++++ READING TEXT

And so they parted in a mutual rage; Winwood adding on going out of the room, "Whatsoever I propose to you in his Majesty's name can find with you neither goust nor grace."

He then informed Lord Rochester that "the man was extremely distempered and extremely distasted with his Majesty.

"Some say," he added, "that on being in England when his Majesty first came to the throne he conceived some offence, which ever since hath rankled in his heart, and now doth burst forth with more violent malice."

Nor was the matter so small as it superficially appeared. Dependence of one nation upon the dictation of another can never be considered otherwise than grave. The subjection of all citizens, clerical or lay, to the laws of the land, the supremacy of the State over the Church, were equally grave subjects. And the question of sovereignty now raised for the first time, not academically merely, but practically, was the gravest one of all. It was soon to be mooted vigorously and passionately whether the United Provinces were a confederacy or a union; a league of sovereign and independent states bound together by treaty for certain specified purposes or an incorporated whole. The Advocate and all the principal lawyers in the country had scarcely a doubt on the subject. Whether it were a reasonable system or an absurd one, a vigorous or an imbecile form of government, they were confident that the Union of Utrecht, made about a generation of mankind before, and the only tie by which the Provinces were bound together at all, was a compact between sovereigns.

++++++++

*YOUR TASKS*
A) In the history excerpt, what did the Advocate and the principal lawyers believe the Union of Utrecht to be?
B) Rewrite everything in the history excerpt from "And so they" down to "with his Majesty.", changing "rage" to "fury".
C) List every matter that the history excerpt describes as grave, including the one it calls the gravest.

++++ SOURCE MATERIAL

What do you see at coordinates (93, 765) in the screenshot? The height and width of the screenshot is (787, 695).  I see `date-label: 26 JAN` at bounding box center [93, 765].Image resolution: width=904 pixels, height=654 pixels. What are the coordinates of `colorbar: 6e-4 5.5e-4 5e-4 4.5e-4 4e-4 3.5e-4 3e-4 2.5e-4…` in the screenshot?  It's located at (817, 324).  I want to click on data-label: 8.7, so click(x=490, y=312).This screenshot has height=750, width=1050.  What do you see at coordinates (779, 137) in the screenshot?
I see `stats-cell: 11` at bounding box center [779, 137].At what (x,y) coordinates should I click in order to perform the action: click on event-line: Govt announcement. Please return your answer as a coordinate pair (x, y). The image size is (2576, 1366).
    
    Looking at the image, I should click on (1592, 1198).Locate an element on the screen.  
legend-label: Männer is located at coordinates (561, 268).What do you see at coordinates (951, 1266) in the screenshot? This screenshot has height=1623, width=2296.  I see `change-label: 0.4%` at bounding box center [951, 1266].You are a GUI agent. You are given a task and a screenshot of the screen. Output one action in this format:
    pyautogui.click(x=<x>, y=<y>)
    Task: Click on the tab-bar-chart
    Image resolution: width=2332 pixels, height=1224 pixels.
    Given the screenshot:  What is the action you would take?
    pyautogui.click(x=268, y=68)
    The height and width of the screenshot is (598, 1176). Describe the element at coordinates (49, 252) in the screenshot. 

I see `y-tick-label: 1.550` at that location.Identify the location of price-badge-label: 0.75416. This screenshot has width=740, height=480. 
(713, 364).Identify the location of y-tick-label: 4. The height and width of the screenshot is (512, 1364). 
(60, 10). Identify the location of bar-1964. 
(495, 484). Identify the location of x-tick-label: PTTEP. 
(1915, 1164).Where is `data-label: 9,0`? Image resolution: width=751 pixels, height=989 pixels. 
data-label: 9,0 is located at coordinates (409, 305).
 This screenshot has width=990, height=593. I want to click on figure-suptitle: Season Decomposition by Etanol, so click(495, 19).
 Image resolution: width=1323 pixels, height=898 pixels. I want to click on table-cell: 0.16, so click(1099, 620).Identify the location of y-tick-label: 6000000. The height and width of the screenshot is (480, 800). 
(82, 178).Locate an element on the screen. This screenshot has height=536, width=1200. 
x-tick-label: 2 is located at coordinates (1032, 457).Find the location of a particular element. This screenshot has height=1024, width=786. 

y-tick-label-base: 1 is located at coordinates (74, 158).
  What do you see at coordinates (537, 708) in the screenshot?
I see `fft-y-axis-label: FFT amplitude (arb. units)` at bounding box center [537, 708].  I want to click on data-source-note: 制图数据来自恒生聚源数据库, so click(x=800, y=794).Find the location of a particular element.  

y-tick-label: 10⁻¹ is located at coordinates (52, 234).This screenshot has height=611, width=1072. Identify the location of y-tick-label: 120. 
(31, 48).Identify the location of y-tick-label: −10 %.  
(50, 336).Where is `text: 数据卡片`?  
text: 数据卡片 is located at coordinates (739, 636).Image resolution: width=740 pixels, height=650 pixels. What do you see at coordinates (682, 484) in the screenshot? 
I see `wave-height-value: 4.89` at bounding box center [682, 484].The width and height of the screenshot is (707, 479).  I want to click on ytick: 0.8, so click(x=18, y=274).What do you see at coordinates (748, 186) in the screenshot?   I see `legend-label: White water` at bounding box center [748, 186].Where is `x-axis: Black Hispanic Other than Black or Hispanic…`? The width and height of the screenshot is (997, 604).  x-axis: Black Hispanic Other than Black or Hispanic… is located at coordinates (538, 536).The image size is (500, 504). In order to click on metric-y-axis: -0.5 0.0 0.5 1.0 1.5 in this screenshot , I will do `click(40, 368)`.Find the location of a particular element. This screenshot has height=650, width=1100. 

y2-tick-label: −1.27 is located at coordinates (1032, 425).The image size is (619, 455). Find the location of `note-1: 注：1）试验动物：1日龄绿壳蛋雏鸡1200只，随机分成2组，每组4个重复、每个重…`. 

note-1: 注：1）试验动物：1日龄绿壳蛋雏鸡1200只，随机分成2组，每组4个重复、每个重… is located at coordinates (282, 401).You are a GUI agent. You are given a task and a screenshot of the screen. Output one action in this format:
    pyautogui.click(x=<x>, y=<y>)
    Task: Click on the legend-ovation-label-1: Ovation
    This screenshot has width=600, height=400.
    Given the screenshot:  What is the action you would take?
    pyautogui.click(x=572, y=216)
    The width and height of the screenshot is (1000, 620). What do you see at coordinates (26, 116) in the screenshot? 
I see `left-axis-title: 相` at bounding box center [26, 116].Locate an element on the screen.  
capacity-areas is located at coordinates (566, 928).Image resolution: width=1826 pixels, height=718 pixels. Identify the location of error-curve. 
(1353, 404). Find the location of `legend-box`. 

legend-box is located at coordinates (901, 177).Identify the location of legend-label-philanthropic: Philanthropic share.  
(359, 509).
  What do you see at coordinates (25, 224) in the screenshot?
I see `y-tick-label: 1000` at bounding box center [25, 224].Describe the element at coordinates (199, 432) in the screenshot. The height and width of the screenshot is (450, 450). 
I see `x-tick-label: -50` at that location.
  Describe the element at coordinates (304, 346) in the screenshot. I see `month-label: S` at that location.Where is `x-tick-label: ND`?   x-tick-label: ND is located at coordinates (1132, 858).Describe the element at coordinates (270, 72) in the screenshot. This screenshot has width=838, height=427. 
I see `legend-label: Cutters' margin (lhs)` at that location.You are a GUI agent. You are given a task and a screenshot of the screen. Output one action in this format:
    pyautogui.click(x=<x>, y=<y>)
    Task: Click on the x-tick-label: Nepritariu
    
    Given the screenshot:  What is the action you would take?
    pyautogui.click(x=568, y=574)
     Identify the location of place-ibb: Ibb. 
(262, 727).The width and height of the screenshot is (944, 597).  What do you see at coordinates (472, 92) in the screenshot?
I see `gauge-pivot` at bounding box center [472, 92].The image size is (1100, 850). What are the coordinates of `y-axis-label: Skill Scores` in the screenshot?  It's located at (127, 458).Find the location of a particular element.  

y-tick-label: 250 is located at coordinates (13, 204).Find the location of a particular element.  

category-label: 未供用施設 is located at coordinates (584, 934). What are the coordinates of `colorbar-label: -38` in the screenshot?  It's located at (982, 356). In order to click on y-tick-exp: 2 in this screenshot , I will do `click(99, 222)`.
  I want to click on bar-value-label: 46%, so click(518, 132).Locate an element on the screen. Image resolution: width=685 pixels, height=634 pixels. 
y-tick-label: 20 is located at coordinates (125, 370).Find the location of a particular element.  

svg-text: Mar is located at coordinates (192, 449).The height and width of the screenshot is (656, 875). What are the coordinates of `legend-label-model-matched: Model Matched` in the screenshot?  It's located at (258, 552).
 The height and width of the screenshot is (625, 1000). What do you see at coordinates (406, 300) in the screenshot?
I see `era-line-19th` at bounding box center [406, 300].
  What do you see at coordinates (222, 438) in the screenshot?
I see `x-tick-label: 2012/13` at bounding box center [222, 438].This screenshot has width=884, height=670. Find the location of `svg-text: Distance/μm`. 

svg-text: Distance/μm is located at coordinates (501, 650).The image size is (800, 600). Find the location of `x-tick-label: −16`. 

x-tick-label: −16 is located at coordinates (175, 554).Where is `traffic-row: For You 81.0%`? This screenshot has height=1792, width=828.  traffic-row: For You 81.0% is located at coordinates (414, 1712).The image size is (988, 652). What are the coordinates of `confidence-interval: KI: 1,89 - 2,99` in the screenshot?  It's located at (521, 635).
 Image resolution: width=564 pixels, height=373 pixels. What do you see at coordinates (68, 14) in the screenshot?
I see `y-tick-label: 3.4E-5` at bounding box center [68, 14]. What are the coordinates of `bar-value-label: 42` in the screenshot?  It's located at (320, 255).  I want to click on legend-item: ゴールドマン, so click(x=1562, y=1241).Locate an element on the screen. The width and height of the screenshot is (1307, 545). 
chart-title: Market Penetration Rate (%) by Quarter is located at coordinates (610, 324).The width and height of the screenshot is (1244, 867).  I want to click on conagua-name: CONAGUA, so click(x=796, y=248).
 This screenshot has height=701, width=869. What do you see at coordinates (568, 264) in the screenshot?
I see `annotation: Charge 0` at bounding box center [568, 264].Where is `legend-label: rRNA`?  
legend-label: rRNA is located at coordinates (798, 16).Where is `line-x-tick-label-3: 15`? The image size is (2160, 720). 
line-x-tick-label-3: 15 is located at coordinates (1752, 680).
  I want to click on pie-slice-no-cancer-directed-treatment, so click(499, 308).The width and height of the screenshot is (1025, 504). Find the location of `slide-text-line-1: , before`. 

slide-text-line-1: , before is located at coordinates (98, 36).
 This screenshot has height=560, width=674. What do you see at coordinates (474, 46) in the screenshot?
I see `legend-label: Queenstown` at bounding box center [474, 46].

++++++++

*YOUR RESPONSES*
A) A compact between sovereigns.

B)
And so they parted in a mutual fury; Winwood adding on going out of the room, "Whatsoever I propose to you in his Majesty's name can find with you neither goust nor grace."

He then informed Lord Rochester that "the man was extremely distempered and extremely distasted with his Majesty.

C)
- Dependence of one nation upon the dictation of another
- The subjection of all citizens, clerical or lay, to the laws of the land
- The supremacy of the State over the Church
- The question of sovereignty (the gravest)